Collection entries

=-=-=

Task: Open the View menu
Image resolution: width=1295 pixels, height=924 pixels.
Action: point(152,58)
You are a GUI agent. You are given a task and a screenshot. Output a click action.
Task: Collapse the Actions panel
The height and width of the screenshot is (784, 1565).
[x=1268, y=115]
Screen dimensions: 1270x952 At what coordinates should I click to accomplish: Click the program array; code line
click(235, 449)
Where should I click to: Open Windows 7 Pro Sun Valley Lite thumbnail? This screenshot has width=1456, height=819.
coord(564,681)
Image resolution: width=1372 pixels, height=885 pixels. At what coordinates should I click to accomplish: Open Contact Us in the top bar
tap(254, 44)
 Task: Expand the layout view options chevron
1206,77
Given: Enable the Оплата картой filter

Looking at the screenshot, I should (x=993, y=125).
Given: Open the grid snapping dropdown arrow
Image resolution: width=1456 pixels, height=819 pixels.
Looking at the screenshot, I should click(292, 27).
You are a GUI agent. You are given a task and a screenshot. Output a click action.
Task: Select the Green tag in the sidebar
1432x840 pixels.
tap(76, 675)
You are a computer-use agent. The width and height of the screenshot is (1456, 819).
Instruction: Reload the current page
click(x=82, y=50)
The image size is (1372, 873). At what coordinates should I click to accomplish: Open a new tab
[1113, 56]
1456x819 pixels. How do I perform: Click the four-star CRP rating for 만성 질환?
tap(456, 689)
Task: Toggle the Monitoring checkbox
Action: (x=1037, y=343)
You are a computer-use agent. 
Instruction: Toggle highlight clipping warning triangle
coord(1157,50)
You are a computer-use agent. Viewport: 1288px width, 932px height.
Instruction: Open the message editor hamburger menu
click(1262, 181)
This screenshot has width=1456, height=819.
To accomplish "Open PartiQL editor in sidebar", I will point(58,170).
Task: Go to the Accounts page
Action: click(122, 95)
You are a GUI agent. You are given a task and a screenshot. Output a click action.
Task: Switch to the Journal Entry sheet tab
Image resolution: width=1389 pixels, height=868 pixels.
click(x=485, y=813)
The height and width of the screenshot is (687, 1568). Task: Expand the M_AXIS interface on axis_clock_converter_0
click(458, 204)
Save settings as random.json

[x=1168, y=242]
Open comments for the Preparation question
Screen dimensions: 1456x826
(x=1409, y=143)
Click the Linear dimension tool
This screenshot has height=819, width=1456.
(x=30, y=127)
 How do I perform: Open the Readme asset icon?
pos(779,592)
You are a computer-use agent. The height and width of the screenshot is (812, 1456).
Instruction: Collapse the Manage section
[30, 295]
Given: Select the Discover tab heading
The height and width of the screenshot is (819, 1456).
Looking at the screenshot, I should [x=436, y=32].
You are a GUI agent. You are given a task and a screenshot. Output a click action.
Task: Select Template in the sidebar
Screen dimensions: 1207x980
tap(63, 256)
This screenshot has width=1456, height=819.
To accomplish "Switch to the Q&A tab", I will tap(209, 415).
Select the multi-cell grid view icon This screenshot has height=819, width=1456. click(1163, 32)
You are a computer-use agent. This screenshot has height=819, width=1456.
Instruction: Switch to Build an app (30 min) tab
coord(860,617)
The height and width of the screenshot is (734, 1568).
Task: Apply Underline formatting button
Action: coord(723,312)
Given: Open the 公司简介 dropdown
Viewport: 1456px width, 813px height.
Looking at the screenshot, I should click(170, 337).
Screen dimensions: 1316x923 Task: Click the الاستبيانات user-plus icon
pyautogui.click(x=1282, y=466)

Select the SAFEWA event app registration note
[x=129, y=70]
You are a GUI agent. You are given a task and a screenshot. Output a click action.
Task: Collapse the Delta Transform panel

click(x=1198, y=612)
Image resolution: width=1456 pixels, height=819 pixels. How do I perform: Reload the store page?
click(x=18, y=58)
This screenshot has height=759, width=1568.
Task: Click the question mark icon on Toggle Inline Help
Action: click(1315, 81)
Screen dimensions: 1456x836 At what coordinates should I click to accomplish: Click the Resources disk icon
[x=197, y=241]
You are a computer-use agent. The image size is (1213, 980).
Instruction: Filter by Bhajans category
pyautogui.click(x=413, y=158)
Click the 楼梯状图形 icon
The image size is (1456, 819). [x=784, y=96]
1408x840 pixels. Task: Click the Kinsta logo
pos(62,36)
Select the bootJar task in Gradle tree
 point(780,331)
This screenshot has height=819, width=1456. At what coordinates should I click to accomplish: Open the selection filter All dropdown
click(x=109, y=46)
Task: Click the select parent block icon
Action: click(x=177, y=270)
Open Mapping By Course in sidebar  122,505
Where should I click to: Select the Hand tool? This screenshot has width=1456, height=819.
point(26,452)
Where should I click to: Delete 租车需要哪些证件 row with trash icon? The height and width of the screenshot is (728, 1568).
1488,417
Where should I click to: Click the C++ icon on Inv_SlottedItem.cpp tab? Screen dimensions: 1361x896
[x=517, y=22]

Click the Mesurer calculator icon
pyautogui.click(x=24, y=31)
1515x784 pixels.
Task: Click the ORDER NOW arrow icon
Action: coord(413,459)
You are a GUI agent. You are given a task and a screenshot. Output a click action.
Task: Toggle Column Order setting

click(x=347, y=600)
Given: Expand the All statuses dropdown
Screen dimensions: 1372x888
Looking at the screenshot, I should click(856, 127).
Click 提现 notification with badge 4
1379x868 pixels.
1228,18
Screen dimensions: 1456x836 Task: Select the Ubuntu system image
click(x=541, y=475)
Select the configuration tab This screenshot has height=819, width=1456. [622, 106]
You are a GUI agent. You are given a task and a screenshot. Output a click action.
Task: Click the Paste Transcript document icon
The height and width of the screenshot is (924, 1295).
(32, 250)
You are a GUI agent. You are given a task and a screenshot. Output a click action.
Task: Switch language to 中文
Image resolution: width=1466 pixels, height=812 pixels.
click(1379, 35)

=-=-=

**What you are asked to do**
Write out the records in full, word for word.

**Output for this task**
Task: Open the View menu
Image resolution: width=1295 pixels, height=924 pixels.
Action: point(152,58)
You are a GUI agent. You are given a task and a screenshot. Output a click action.
Task: Collapse the Actions panel
The height and width of the screenshot is (784, 1565).
[x=1268, y=115]
Screen dimensions: 1270x952 At what coordinates should I click to accomplish: Click the program array; code line
click(235, 449)
Where should I click to: Open Windows 7 Pro Sun Valley Lite thumbnail? This screenshot has width=1456, height=819.
coord(564,681)
Image resolution: width=1372 pixels, height=885 pixels. At what coordinates should I click to accomplish: Open Contact Us in the top bar
tap(254, 44)
 Task: Expand the layout view options chevron
1206,77
Given: Enable the Оплата картой filter

Looking at the screenshot, I should (x=993, y=125).
Given: Open the grid snapping dropdown arrow
Image resolution: width=1456 pixels, height=819 pixels.
Looking at the screenshot, I should click(292, 27).
You are a GUI agent. You are given a task and a screenshot. Output a click action.
Task: Select the Green tag in the sidebar
1432x840 pixels.
tap(76, 675)
You are a computer-use agent. The width and height of the screenshot is (1456, 819).
Instruction: Reload the current page
click(x=82, y=50)
The image size is (1372, 873). At what coordinates should I click to accomplish: Open a new tab
[1113, 56]
1456x819 pixels. How do I perform: Click the four-star CRP rating for 만성 질환?
tap(456, 689)
Task: Toggle the Monitoring checkbox
Action: (x=1037, y=343)
You are a computer-use agent. 
Instruction: Toggle highlight clipping warning triangle
coord(1157,50)
You are a computer-use agent. Viewport: 1288px width, 932px height.
Instruction: Open the message editor hamburger menu
click(1262, 181)
This screenshot has width=1456, height=819.
To accomplish "Open PartiQL editor in sidebar", I will point(58,170).
Task: Go to the Accounts page
Action: click(122, 95)
You are a GUI agent. You are given a task and a screenshot. Output a click action.
Task: Switch to the Journal Entry sheet tab
Image resolution: width=1389 pixels, height=868 pixels.
click(x=485, y=813)
The height and width of the screenshot is (687, 1568). Task: Expand the M_AXIS interface on axis_clock_converter_0
click(458, 204)
Save settings as random.json

[x=1168, y=242]
Open comments for the Preparation question
Screen dimensions: 1456x826
(x=1409, y=143)
Click the Linear dimension tool
This screenshot has height=819, width=1456.
(x=30, y=127)
 How do I perform: Open the Readme asset icon?
pos(779,592)
You are a computer-use agent. The height and width of the screenshot is (812, 1456).
Instruction: Collapse the Manage section
[30, 295]
Given: Select the Discover tab heading
The height and width of the screenshot is (819, 1456).
Looking at the screenshot, I should [x=436, y=32].
You are a GUI agent. You are given a task and a screenshot. Output a click action.
Task: Select Template in the sidebar
Screen dimensions: 1207x980
tap(63, 256)
This screenshot has width=1456, height=819.
To accomplish "Switch to the Q&A tab", I will tap(209, 415).
Select the multi-cell grid view icon This screenshot has height=819, width=1456. click(1163, 32)
You are a computer-use agent. This screenshot has height=819, width=1456.
Instruction: Switch to Build an app (30 min) tab
coord(860,617)
The height and width of the screenshot is (734, 1568).
Task: Apply Underline formatting button
Action: coord(723,312)
Given: Open the 公司简介 dropdown
Viewport: 1456px width, 813px height.
Looking at the screenshot, I should click(170, 337).
Screen dimensions: 1316x923 Task: Click the الاستبيانات user-plus icon
pyautogui.click(x=1282, y=466)

Select the SAFEWA event app registration note
[x=129, y=70]
You are a GUI agent. You are given a task and a screenshot. Output a click action.
Task: Collapse the Delta Transform panel

click(x=1198, y=612)
Image resolution: width=1456 pixels, height=819 pixels. How do I perform: Reload the store page?
click(x=18, y=58)
This screenshot has height=759, width=1568.
Task: Click the question mark icon on Toggle Inline Help
Action: click(1315, 81)
Screen dimensions: 1456x836 At what coordinates should I click to accomplish: Click the Resources disk icon
[x=197, y=241]
You are a computer-use agent. The image size is (1213, 980).
Instruction: Filter by Bhajans category
pyautogui.click(x=413, y=158)
Click the 楼梯状图形 icon
The image size is (1456, 819). [x=784, y=96]
1408x840 pixels. Task: Click the Kinsta logo
pos(62,36)
Select the bootJar task in Gradle tree
 point(780,331)
This screenshot has height=819, width=1456. At what coordinates should I click to accomplish: Open the selection filter All dropdown
click(x=109, y=46)
Task: Click the select parent block icon
Action: click(x=177, y=270)
Open Mapping By Course in sidebar  122,505
Where should I click to: Select the Hand tool? This screenshot has width=1456, height=819.
point(26,452)
Where should I click to: Delete 租车需要哪些证件 row with trash icon? The height and width of the screenshot is (728, 1568).
1488,417
Where should I click to: Click the C++ icon on Inv_SlottedItem.cpp tab? Screen dimensions: 1361x896
[x=517, y=22]

Click the Mesurer calculator icon
pyautogui.click(x=24, y=31)
1515x784 pixels.
Task: Click the ORDER NOW arrow icon
Action: coord(413,459)
You are a GUI agent. You are given a task and a screenshot. Output a click action.
Task: Toggle Column Order setting

click(x=347, y=600)
Given: Expand the All statuses dropdown
Screen dimensions: 1372x888
Looking at the screenshot, I should click(856, 127).
Click 提现 notification with badge 4
1379x868 pixels.
1228,18
Screen dimensions: 1456x836 Task: Select the Ubuntu system image
click(x=541, y=475)
Select the configuration tab This screenshot has height=819, width=1456. [622, 106]
You are a GUI agent. You are given a task and a screenshot. Output a click action.
Task: Click the Paste Transcript document icon
The height and width of the screenshot is (924, 1295).
(32, 250)
You are a GUI agent. You are given a task and a screenshot. Output a click action.
Task: Switch language to 中文
Image resolution: width=1466 pixels, height=812 pixels.
click(1379, 35)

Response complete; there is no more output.